I am actually what I believe to be 25 dpo. I still am getting bfns on frer even though AF is 6 days late now. But in the last 8-10 days I have had many bouts of nausea. Strange cramps in both my gut and my lower back. lots of strange almost creamy cm. In the last 3 days I have had many many headaches and smells have bothered me more than anything. Last night I could even smell peanut butter when I tried to make a sandwich. 
Has anyone experienced a 4 week wait? Haha


----------



## mummy3ds

loving.you with my youngest 2 I was 6 weeks pg when I tested positive!! I really dont know why Im bothering testing so early lol x


----------



## Emmyxxlou

lol. I am very tempted to POAS! lol. I will wait until saturday though because I have a lot going on in the next 2-3 days so saturday will be the day to test


----------



## Emmyxxlou

Actually need ask, My stomach hurts a little when i lay on it too. I am only 7dpo though. anyone ?


----------



## loving.you

mummy3ds said:


> loving.you with my youngest 2 I was 6 weeks pg when I tested positive!! I really dont know why Im bothering testing so early lol x

That is rather reassuring. AF has never been this late for me before. The FRER don't seem to be picking it up. I thought I saw faint line on my test yesterday but it was a blue dye equate brand so I know it could be a nasty evap. I can't wait to find out. This would be my first =)


----------



## loving.you

Emmyxxlou said:


> Actually need ask, My stomach hurts a little when i lay on it too. I am only 7dpo though. anyone ?

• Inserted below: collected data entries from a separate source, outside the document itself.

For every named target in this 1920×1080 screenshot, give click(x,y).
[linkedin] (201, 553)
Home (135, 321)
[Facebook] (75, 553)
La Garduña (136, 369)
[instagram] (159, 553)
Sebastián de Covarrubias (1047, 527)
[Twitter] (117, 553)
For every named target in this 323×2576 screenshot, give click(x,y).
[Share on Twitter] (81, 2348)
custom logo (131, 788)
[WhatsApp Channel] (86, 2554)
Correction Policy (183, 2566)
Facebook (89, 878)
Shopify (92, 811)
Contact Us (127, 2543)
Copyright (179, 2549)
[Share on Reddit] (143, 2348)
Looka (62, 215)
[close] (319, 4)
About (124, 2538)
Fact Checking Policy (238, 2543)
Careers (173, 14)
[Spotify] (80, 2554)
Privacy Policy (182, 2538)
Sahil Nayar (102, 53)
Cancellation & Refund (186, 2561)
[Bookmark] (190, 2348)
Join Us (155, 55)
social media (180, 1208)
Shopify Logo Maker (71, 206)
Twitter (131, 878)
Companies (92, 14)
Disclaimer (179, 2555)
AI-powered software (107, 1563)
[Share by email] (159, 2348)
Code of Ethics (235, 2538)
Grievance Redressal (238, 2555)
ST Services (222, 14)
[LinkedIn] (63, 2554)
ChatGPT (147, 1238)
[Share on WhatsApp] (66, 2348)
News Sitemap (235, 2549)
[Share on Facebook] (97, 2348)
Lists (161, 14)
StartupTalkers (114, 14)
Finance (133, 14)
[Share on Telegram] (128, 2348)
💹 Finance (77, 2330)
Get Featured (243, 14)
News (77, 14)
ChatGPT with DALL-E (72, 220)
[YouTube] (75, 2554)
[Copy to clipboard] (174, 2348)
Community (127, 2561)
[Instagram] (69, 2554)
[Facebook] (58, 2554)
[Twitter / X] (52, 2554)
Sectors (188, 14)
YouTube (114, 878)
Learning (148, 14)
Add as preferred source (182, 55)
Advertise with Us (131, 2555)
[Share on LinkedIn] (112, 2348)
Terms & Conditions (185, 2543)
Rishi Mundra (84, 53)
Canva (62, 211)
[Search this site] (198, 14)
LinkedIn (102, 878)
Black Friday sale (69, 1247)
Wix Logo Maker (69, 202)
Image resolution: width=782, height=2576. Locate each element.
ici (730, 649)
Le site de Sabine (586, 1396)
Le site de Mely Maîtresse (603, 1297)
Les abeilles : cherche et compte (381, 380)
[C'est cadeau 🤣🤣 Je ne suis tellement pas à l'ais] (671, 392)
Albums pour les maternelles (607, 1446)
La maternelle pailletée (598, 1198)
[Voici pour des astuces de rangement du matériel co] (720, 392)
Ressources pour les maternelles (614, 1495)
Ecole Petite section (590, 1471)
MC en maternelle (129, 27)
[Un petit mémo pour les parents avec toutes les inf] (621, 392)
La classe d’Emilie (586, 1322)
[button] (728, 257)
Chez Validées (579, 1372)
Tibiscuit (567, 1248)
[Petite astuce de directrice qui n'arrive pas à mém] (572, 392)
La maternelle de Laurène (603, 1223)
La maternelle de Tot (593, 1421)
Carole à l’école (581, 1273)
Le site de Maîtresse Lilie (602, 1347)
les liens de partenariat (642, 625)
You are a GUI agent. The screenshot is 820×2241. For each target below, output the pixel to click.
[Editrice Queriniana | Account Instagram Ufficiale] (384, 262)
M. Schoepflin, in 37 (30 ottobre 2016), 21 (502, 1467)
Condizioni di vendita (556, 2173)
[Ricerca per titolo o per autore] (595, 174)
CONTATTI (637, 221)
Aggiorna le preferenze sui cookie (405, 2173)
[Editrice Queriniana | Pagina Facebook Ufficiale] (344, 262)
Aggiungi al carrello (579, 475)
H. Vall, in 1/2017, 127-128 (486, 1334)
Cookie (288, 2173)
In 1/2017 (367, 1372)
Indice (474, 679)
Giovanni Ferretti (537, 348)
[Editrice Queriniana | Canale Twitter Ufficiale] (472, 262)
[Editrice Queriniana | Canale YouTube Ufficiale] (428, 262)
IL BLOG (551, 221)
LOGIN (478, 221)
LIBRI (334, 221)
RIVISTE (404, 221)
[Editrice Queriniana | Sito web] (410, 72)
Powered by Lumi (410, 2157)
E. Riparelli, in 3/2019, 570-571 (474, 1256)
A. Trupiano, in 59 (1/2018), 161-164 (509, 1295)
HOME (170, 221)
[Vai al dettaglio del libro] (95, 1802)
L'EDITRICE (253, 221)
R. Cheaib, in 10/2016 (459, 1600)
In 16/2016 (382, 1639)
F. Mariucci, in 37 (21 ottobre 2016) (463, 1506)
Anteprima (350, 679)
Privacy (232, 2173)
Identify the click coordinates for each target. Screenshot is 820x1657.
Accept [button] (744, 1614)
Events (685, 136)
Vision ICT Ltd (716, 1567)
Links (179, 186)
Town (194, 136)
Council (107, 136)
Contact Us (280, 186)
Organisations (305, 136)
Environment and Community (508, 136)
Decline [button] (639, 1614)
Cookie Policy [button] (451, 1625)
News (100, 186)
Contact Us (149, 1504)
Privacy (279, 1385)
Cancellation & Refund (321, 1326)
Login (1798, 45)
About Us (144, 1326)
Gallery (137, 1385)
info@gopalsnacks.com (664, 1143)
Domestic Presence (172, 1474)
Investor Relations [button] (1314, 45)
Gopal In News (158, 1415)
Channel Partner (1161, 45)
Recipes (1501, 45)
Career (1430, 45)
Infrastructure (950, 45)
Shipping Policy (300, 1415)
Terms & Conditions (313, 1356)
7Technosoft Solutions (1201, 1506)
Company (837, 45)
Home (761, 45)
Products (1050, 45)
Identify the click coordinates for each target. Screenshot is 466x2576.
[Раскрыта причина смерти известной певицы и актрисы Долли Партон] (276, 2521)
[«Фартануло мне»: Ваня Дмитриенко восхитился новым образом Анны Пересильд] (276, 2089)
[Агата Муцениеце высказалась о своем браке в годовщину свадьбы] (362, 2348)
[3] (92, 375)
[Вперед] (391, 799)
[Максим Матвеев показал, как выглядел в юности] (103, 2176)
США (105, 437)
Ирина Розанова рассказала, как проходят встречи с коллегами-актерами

I haven't laid on my stomach lately mostly because I don't want to get used to it lol. But when I lay down at night, sometimes I feel various twinges. I often fall asleep with my hand on my lower abdomen, wishful thinking and wanting I suppose


----------



## Emmyxxlou

Well I think i should stop symptom spotting because I will drive myself crazy!!


----------



## mdjoy

Emmyxxlou said:


> Well I think i should stop symptom spotting because I will drive myself crazy!!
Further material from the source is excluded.